Le Cardinal. MONSIEVR, Ie suis bien mal-heureux, dans l’estat
où sont les affaires, que tout le monde est bandé contre
moy, & qu’il n’y ait personne qui veüille plaider
ma cause. C’est vne chose estrange que ces Messieurs du Parlement de Paris
qui font Iustice à tout le monde, me condamnent ainsi sans m’escouter.
Vous auez assez de credit parmy eux Monsieur, pour oser entreprendre la
cause d’vn malheureux, & vostre probité leur est assez connuë, pour qu’ils ne
vous ayent point pour suspect.

Le Casuiste. Monseigneur, pleust à Dieu que ie pusse reconcilier vostre
Eminence auec ces Messieurs-là, ie me tiendrois le plus heureux homme du
monde, puisque cela termineroit vn different, où ie ne trouue rien d’auantageux
pour vostre Eminence : mais de grace Monseigneur, mettez moy dans
le chemin de vous rendre ce signalé seruice.

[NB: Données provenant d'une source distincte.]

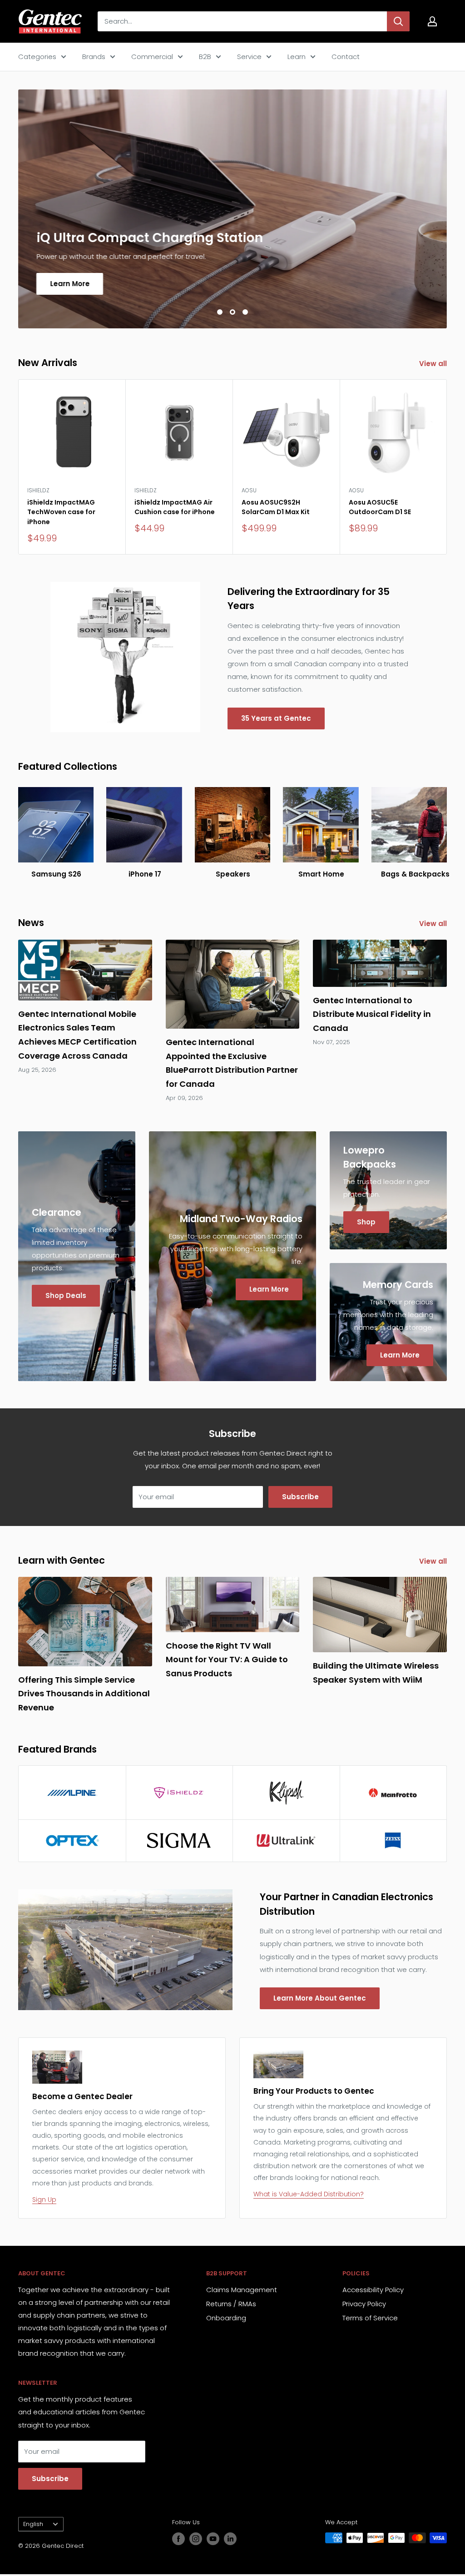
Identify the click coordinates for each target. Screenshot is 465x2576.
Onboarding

Le Card. Monsieur, vous leur representerez d’abord, que ie ne suis pas vn
objet digne de leur colere, que ie ne suis que le valet de la Reyne, que les
Princes se seruent de moy pour colorer leur ambition, qu’ils me conseruent
pour victime destinée à leur mauuaise fortune, qu’ils se seruent de moy pour
tirer les marrons du feu ; & pour preuue de tout cela, j’ay demandé cent
fois à m’en aller.

Le Casuiste Mais, Monseigneur, me pardonnerez vous, si pour mieux
conduire l’affaire ie choque vn peu vos sentimens, & ie vous di librement
les miens ?

Le Card. Monsieur, si ie pensois que vous vous contraignissiez le moins
du monde, ie ne vous ouurirois pas ainsi mon cœur, c’est plustost pour me
conseiller auecques vous, que pour autre chose que ie vous ay mandé.

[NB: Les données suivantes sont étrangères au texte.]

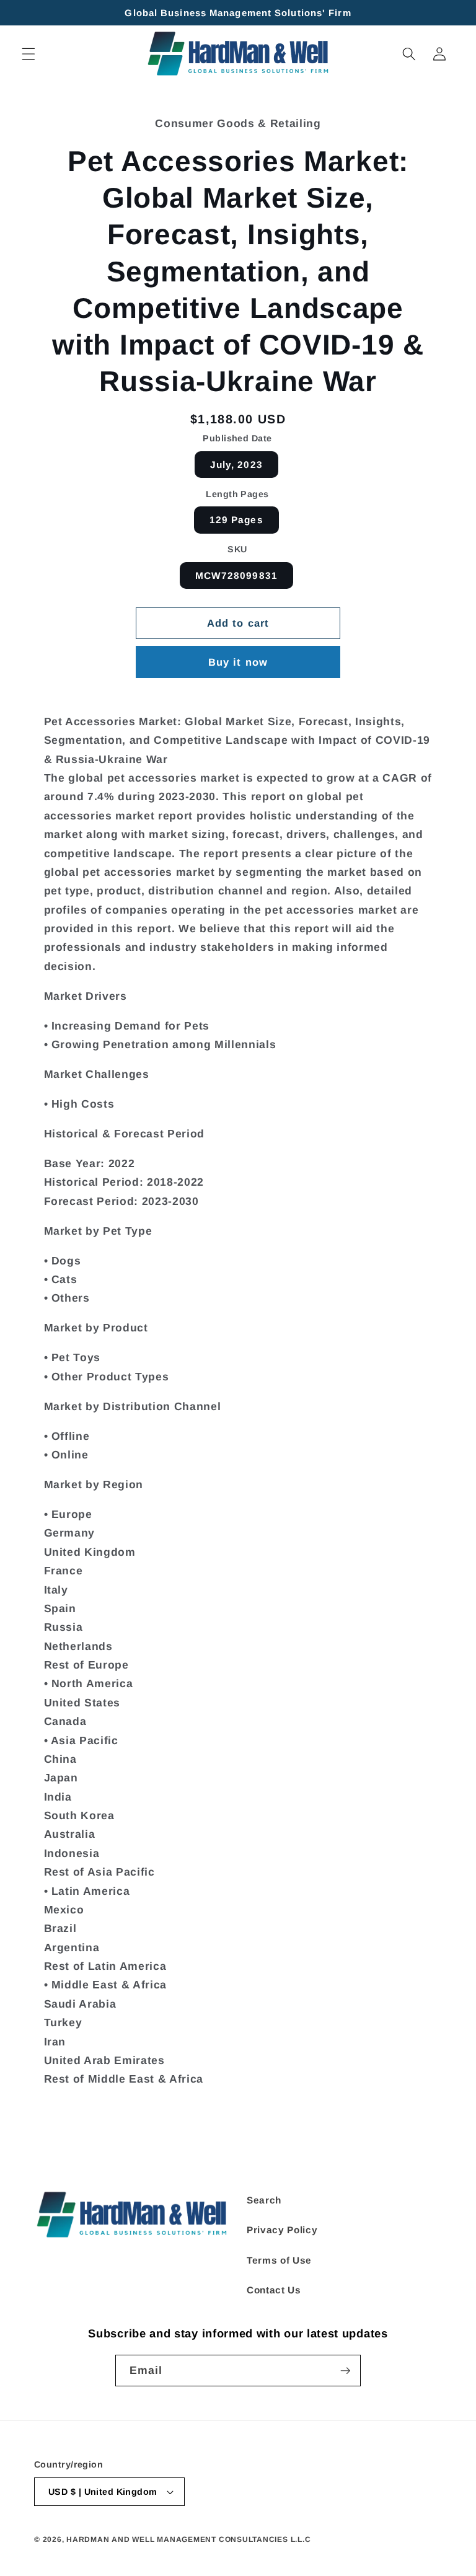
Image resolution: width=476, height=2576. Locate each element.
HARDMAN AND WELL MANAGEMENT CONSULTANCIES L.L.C (188, 2539)
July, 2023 (236, 464)
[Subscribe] (345, 2371)
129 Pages (236, 519)
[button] (28, 54)
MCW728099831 (236, 575)
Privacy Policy (282, 2230)
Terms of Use (279, 2260)
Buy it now (238, 662)
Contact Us (274, 2290)
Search (264, 2200)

Le Casuiste. Vous me permettrez donc de vous dire, Monseigneur, que si ie
commence par où vous desirez, que ce sera le moyen de tout gaster, dautant
que (soit qu’il soit vray ou non) tout le monde tient pour chose asseurée,
que vostre rare esprit estoit de ces suprêmes intelligences qui donnent
le bransle au premier mobile, & que les Princes de vostre party, quoy que
tres-excellens pour l’execution, faisoient gloire de se regler sur la lumiere &
la solidité de vos conseils.

Le Card. Mais quelle asseurance ont ils de cela ?

Le Casuiste. Que voulez vous que ie vous dise ? Si ie leur replique cela, ils
me diront, que c’est par leur malignité qu’ils connoissent vos conseils, tant
ils sont coiffez de la mauuaise opinion de vostre Eminence.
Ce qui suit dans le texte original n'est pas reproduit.